La violeta es una flor que si bien no viene en el mes de mayo, pero se nos anticipa para darnos noticia que se pasaron los hielos, se derritieron las nieves, y que está próxima la estación bella de la primavera.

Esta virtud, compañera de la templanza, mantiene en el ánimo su compostura interior y en el cuerpo la exterior contra su tendencia a honores, glorias, dignidades, grandezas, ciencias, ornato exterior del cuerpo, gestos y movimientos en las diversiones lícitas. La violeta esconde su flor entre las hojas: la modestia cubre con sus actos externos lo que siente y tiene de grande, y se presenta a los ojos de los demás como una flor pequeña, pero muy aromática, y es la primera que nos anuncia el buen tiempo y las delicias de que gozará en el paraíso el hombre modesto y ordenado en todos sus ímpetus interiores y gestos exteriores.

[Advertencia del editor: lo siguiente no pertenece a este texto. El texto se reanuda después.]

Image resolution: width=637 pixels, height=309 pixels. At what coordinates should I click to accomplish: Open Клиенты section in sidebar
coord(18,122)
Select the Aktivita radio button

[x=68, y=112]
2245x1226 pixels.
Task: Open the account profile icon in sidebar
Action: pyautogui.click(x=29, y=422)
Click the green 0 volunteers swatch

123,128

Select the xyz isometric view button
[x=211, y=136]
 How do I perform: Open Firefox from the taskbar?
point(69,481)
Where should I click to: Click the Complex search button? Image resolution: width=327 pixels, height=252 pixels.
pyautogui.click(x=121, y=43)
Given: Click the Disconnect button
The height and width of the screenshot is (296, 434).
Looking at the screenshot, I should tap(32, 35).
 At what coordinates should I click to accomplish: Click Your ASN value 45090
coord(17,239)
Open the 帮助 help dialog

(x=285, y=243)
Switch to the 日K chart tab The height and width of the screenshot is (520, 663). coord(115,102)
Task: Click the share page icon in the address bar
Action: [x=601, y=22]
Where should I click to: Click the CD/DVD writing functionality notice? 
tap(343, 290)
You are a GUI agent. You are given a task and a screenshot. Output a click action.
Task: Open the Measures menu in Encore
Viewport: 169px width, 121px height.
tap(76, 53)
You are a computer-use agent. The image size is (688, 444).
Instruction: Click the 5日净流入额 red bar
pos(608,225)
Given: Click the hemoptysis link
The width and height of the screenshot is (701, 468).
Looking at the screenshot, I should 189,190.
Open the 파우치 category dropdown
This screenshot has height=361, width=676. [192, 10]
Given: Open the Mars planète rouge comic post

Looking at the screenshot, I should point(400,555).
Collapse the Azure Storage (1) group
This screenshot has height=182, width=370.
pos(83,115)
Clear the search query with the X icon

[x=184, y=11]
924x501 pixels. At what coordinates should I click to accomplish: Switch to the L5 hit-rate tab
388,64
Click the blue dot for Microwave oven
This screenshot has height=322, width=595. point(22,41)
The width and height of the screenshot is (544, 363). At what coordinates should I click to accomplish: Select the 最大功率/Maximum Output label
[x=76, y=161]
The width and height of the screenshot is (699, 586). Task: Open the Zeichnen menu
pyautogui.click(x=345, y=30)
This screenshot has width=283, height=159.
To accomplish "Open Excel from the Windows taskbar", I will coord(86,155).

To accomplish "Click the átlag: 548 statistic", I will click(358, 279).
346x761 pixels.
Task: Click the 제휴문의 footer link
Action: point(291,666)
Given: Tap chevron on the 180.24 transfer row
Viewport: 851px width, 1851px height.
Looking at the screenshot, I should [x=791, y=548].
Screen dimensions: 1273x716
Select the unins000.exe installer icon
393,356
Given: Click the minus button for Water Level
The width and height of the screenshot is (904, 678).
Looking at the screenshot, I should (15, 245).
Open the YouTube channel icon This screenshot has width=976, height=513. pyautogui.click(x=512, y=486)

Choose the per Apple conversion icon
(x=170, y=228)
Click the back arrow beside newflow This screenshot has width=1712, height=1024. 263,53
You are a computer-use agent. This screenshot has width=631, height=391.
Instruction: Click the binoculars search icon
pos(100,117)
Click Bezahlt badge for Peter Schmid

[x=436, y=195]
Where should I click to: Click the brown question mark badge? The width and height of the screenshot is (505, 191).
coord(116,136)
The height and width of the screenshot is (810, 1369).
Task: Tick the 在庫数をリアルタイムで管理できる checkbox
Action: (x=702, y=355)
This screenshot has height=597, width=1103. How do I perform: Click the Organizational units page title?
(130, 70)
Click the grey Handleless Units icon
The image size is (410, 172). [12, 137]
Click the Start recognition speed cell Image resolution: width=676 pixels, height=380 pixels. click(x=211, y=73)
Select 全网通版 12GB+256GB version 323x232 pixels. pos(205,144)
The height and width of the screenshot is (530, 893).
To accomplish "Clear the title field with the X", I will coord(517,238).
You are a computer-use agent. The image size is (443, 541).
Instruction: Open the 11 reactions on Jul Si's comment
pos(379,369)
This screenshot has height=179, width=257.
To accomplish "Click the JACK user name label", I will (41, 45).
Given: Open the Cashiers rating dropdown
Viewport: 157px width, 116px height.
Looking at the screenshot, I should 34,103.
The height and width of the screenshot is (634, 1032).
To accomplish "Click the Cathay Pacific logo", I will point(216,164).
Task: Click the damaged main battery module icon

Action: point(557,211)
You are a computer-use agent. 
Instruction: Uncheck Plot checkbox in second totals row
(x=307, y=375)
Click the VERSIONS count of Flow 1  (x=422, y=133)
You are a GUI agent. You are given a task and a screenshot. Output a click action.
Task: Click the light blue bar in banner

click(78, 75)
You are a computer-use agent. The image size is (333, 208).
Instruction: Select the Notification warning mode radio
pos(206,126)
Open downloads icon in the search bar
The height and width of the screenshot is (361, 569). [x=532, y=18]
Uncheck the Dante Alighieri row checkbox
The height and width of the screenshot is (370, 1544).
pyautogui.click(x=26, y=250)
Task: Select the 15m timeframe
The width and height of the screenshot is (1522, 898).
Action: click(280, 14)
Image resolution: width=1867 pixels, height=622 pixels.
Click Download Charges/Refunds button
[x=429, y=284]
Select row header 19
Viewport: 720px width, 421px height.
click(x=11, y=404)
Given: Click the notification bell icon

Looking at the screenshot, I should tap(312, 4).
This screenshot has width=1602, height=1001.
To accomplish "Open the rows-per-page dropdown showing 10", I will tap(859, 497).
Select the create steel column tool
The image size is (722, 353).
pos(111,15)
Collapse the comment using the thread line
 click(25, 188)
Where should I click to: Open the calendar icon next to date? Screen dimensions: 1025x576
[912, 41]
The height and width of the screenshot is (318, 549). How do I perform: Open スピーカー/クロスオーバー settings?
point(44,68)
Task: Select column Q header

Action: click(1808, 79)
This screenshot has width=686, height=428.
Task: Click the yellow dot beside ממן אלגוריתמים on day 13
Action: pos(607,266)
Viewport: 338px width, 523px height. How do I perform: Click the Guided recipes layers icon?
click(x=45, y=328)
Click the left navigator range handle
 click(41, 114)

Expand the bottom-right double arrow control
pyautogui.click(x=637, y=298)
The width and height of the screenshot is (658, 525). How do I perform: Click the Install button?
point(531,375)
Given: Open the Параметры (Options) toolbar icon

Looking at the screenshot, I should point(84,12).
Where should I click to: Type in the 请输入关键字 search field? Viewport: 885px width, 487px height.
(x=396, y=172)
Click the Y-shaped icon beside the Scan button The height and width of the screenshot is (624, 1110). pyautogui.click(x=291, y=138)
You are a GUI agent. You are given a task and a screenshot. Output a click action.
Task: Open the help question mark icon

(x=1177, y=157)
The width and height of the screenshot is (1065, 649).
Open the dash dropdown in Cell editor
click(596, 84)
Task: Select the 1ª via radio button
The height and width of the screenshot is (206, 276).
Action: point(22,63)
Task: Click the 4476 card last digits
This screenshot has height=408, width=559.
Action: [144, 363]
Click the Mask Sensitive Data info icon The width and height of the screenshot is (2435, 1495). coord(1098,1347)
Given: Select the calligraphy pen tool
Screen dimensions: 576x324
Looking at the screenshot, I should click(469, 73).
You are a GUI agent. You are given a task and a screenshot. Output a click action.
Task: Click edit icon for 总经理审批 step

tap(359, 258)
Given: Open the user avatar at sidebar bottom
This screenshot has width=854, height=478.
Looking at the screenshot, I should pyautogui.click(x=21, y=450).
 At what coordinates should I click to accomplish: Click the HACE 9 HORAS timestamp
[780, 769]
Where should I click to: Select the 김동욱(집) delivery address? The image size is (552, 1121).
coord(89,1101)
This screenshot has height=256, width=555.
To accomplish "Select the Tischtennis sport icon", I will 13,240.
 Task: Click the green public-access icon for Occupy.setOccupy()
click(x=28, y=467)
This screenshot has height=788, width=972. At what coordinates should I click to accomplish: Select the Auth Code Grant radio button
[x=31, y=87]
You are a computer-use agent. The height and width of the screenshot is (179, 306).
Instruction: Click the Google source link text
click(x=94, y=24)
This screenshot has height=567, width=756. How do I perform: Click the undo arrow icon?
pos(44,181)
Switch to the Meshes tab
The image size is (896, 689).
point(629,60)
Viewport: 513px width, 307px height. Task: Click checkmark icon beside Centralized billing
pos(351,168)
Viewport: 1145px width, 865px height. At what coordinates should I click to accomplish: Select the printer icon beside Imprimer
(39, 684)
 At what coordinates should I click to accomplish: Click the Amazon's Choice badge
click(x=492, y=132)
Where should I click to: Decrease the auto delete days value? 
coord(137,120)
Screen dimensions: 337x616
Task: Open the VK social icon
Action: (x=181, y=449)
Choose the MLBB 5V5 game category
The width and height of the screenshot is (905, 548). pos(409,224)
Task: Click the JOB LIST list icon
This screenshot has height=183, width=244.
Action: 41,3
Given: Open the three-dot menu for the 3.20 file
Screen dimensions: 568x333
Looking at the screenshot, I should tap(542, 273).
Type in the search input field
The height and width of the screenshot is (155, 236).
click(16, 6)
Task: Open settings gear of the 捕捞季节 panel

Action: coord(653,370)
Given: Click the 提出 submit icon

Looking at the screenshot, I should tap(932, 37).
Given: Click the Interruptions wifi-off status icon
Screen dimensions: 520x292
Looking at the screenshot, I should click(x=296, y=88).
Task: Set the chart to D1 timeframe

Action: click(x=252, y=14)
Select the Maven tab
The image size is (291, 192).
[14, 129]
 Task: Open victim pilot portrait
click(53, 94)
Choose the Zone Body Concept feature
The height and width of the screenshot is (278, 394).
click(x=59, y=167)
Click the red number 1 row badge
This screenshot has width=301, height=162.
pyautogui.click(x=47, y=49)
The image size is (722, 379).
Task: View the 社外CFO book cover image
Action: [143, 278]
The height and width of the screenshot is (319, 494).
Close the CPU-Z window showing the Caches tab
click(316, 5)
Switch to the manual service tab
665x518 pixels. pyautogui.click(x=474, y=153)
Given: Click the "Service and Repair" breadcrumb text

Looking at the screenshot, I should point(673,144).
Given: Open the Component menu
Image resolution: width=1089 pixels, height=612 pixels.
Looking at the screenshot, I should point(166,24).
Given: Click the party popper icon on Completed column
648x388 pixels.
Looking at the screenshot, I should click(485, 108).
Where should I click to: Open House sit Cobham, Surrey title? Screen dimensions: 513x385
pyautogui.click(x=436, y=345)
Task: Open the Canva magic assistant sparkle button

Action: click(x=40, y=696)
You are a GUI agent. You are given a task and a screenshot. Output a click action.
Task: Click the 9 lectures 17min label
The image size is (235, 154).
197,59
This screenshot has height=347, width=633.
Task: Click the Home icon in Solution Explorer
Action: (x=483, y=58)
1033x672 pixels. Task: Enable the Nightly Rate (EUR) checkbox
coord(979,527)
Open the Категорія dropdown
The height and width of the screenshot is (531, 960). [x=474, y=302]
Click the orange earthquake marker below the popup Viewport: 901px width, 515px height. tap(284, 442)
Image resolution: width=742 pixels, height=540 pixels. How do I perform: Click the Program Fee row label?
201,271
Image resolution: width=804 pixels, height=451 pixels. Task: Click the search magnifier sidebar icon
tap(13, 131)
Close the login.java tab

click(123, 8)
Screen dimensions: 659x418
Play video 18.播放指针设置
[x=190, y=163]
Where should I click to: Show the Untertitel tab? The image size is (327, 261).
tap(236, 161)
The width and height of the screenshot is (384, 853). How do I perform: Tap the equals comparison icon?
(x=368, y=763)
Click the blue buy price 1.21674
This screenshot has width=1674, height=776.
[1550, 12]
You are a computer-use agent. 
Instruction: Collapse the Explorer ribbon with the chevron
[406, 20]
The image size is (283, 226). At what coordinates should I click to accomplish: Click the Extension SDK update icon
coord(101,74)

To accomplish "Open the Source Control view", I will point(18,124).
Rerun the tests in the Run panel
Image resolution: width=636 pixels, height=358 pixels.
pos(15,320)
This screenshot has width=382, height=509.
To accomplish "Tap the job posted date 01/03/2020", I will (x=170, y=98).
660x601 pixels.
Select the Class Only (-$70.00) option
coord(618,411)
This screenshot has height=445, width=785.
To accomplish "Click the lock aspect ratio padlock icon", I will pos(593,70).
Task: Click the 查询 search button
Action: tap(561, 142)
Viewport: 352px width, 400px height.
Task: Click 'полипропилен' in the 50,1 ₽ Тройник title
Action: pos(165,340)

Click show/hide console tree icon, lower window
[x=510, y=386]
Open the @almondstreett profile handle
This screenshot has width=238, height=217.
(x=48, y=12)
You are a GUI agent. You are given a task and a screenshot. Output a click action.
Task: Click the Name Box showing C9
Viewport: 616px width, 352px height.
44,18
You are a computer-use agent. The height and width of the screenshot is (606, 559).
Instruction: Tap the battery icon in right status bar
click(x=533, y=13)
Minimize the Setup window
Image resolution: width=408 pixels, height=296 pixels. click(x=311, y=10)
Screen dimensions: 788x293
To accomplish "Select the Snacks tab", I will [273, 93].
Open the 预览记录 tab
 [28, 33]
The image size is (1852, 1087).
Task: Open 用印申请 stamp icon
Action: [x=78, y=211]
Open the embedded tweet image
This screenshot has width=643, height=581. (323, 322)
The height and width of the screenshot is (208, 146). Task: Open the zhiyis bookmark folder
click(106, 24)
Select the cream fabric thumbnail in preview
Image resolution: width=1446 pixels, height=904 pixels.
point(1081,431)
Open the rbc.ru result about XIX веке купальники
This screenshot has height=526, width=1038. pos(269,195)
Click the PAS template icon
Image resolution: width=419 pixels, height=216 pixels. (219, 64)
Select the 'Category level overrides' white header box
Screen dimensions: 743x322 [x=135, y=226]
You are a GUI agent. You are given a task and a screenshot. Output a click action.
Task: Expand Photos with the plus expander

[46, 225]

Le vas a presentar hoy la modestia, esto es, un todo ordenado y bien compuesto en el alma y en el cuerpo. Entumecerse, hincharse y ensoberbecerse es tomar una figura espiritual monstruosa. Evita esta descompostura y al poner tu flor en manos de María, dile:

Señora:
Por la presentación de este mi ramillete
yo me comprometo hoy
a guardar siempre modestia
interior y exterior.
Recibid una flor que tanto Vos amasteis:
Aceptad mis resoluciones
y haced que tengan fuerza y eficacia.